(Stored records)

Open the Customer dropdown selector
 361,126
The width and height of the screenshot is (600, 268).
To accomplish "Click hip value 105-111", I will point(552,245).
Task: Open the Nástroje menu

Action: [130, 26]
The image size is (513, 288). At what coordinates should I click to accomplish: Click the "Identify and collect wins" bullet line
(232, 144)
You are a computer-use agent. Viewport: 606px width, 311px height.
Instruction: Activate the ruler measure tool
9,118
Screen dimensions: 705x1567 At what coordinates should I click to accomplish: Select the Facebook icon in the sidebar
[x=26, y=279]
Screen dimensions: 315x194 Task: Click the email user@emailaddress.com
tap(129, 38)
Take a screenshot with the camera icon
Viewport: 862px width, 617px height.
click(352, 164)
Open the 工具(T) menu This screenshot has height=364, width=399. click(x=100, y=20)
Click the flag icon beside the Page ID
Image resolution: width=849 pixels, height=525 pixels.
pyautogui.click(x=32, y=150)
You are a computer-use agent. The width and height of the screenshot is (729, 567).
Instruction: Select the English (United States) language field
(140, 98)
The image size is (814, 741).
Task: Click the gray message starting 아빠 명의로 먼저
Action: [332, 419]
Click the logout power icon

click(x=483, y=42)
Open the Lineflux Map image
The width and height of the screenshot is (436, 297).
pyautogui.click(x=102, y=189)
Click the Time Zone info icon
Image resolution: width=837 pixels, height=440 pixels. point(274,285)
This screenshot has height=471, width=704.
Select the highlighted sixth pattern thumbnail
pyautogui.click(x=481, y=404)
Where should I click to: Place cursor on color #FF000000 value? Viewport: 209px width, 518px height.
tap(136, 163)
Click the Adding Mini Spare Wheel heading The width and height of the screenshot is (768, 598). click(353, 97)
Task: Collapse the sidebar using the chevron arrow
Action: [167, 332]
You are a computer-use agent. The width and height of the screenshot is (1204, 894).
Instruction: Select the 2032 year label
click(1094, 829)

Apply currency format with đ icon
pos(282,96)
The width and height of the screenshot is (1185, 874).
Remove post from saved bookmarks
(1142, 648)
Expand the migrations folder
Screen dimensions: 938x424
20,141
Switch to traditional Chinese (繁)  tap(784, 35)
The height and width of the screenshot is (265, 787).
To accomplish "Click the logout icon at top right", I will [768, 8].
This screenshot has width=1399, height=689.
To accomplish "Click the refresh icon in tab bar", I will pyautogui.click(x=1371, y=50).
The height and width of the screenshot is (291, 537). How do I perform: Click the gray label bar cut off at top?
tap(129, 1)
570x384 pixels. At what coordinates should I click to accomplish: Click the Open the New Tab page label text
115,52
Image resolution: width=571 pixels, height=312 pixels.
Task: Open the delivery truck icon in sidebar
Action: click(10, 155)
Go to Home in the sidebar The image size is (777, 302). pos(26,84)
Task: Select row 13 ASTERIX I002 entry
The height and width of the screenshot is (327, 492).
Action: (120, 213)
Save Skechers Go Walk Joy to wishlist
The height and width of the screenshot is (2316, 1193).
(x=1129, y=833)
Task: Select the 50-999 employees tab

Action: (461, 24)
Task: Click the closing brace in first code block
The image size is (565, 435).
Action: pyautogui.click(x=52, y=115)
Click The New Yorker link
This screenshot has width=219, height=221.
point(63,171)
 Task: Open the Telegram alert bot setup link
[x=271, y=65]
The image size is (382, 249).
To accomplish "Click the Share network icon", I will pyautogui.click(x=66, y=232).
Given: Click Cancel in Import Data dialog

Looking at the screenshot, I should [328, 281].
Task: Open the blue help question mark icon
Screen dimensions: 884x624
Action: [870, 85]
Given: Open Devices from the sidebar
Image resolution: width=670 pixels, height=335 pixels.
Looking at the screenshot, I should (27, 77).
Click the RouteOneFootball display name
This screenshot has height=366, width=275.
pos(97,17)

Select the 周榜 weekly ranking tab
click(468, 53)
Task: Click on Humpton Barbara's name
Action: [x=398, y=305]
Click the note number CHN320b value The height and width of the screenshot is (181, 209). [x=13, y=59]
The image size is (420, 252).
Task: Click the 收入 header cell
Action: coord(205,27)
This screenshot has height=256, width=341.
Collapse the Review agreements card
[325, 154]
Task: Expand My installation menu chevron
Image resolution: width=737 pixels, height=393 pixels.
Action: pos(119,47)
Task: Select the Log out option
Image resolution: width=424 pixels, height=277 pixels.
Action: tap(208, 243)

* Task brief
Write out all the data exactly.

* Task output
Open the Customer dropdown selector
 361,126
The width and height of the screenshot is (600, 268).
To accomplish "Click hip value 105-111", I will point(552,245).
Task: Open the Nástroje menu

Action: [130, 26]
The image size is (513, 288). At what coordinates should I click to accomplish: Click the "Identify and collect wins" bullet line
(232, 144)
You are a computer-use agent. Viewport: 606px width, 311px height.
Instruction: Activate the ruler measure tool
9,118
Screen dimensions: 705x1567 At what coordinates should I click to accomplish: Select the Facebook icon in the sidebar
[x=26, y=279]
Screen dimensions: 315x194 Task: Click the email user@emailaddress.com
tap(129, 38)
Take a screenshot with the camera icon
Viewport: 862px width, 617px height.
click(352, 164)
Open the 工具(T) menu This screenshot has height=364, width=399. click(x=100, y=20)
Click the flag icon beside the Page ID
Image resolution: width=849 pixels, height=525 pixels.
pyautogui.click(x=32, y=150)
You are a computer-use agent. The width and height of the screenshot is (729, 567).
Instruction: Select the English (United States) language field
(140, 98)
The image size is (814, 741).
Task: Click the gray message starting 아빠 명의로 먼저
Action: [332, 419]
Click the logout power icon

click(x=483, y=42)
Open the Lineflux Map image
The width and height of the screenshot is (436, 297).
pyautogui.click(x=102, y=189)
Click the Time Zone info icon
Image resolution: width=837 pixels, height=440 pixels. point(274,285)
This screenshot has height=471, width=704.
Select the highlighted sixth pattern thumbnail
pyautogui.click(x=481, y=404)
Where should I click to: Place cursor on color #FF000000 value? Viewport: 209px width, 518px height.
tap(136, 163)
Click the Adding Mini Spare Wheel heading The width and height of the screenshot is (768, 598). click(353, 97)
Task: Collapse the sidebar using the chevron arrow
Action: [167, 332]
You are a computer-use agent. The width and height of the screenshot is (1204, 894).
Instruction: Select the 2032 year label
click(1094, 829)

Apply currency format with đ icon
pos(282,96)
The width and height of the screenshot is (1185, 874).
Remove post from saved bookmarks
(1142, 648)
Expand the migrations folder
Screen dimensions: 938x424
20,141
Switch to traditional Chinese (繁)  tap(784, 35)
The height and width of the screenshot is (265, 787).
To accomplish "Click the logout icon at top right", I will [768, 8].
This screenshot has width=1399, height=689.
To accomplish "Click the refresh icon in tab bar", I will pyautogui.click(x=1371, y=50).
The height and width of the screenshot is (291, 537). How do I perform: Click the gray label bar cut off at top?
tap(129, 1)
570x384 pixels. At what coordinates should I click to accomplish: Click the Open the New Tab page label text
115,52
Image resolution: width=571 pixels, height=312 pixels.
Task: Open the delivery truck icon in sidebar
Action: click(10, 155)
Go to Home in the sidebar The image size is (777, 302). pos(26,84)
Task: Select row 13 ASTERIX I002 entry
The height and width of the screenshot is (327, 492).
Action: (120, 213)
Save Skechers Go Walk Joy to wishlist
The height and width of the screenshot is (2316, 1193).
(x=1129, y=833)
Task: Select the 50-999 employees tab

Action: (461, 24)
Task: Click the closing brace in first code block
The image size is (565, 435).
Action: pyautogui.click(x=52, y=115)
Click The New Yorker link
This screenshot has width=219, height=221.
point(63,171)
 Task: Open the Telegram alert bot setup link
[x=271, y=65]
The image size is (382, 249).
To accomplish "Click the Share network icon", I will pyautogui.click(x=66, y=232).
Given: Click Cancel in Import Data dialog

Looking at the screenshot, I should [328, 281].
Task: Open the blue help question mark icon
Screen dimensions: 884x624
Action: [870, 85]
Given: Open Devices from the sidebar
Image resolution: width=670 pixels, height=335 pixels.
Looking at the screenshot, I should (27, 77).
Click the RouteOneFootball display name
This screenshot has height=366, width=275.
pos(97,17)

Select the 周榜 weekly ranking tab
click(468, 53)
Task: Click on Humpton Barbara's name
Action: [x=398, y=305]
Click the note number CHN320b value The height and width of the screenshot is (181, 209). [x=13, y=59]
The image size is (420, 252).
Task: Click the 收入 header cell
Action: coord(205,27)
This screenshot has height=256, width=341.
Collapse the Review agreements card
[325, 154]
Task: Expand My installation menu chevron
Image resolution: width=737 pixels, height=393 pixels.
Action: pos(119,47)
Task: Select the Log out option
Image resolution: width=424 pixels, height=277 pixels.
Action: tap(208, 243)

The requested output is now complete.